Valencia has consolidated a total of 45 different municipal services on the open platform. It has enabled the city to administer and run its telecommunications, energy, transport, emergency response and safety and security infrastructures more efficiently. The city has installed 350 new sensors for the purpose, as well as utilising mobility data from some 3,900 pre-installed sensors and 1,000 smart traffic light units, for example, in order to measure traffic density. All these municipal services are continuously monitored and networked via the platform, resulting in greater efficiency and a new quality of services. The ultimate aims are to cut public expenditure, make the administration more efficient and improve the services the city provides. The platform additionally provides the public with a centralised, permanently accessible resource to obtain information on municipal services. Data relating to noise pollution, waste disposal, water management, air quality, and many other indicators that a big city needs to have under control, are now recorded centrally. Some 90 per cent of the city’s official forms can be completed online and residents can also handle all formalities by paperless means through the online platform. A city app named App Valencia enables any resident to interact with the municipal services.

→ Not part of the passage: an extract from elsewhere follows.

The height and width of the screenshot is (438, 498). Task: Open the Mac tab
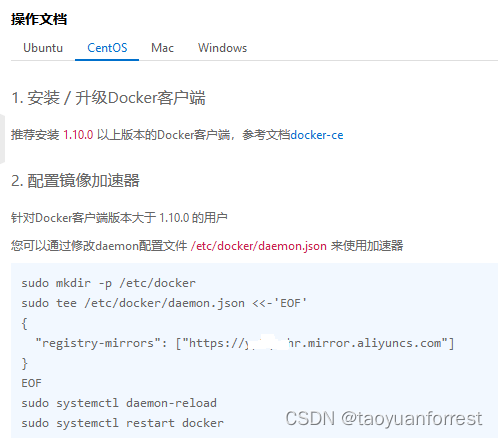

Knowing what the public think

“Digital technology is making the ‘Smart City’ more inclusive, improving its citizens’ comfort, solving problems more efficiently and making the most of the economic development opportunities it brings,” explains Laurent Auguste, Veolia Senior Executive Vice President Innovation and Markets. The French company offers cities special software tools: Urban Board provides decision-making aids for administrators by consolidating technical and social indicators. It links municipal services in the fields of mobility, safety and security, cleanliness and the environment with the expectations of the public. The tool analyses posts and comments in social media in order to survey public opinion. Based on the results, the administration can fine-tune the technical infrastructure of the city to better meet citizens’ expectations.

Interacting with the city administration

The Urban Pulse app provides residents with smartphone access to freely available information about their city in real time. It also enables them to use services such as car-sharing, or to travel more efficiently around the city by calculating the optimum connection between two points – incorporating all potential means of transport and always based on timetables updated in real time. They can get information on air pollution, enabling them to choose the cleanest means of transport. They can also use the app’s GPS functionality to meet up with friends more easily. And residents can use the app to report defective municipal facilities, bad smells, fly-tipping and other issues on the relevant website. The public thus has a means of communicating directly with the administration, and thus helping to improve the quality of life in their city.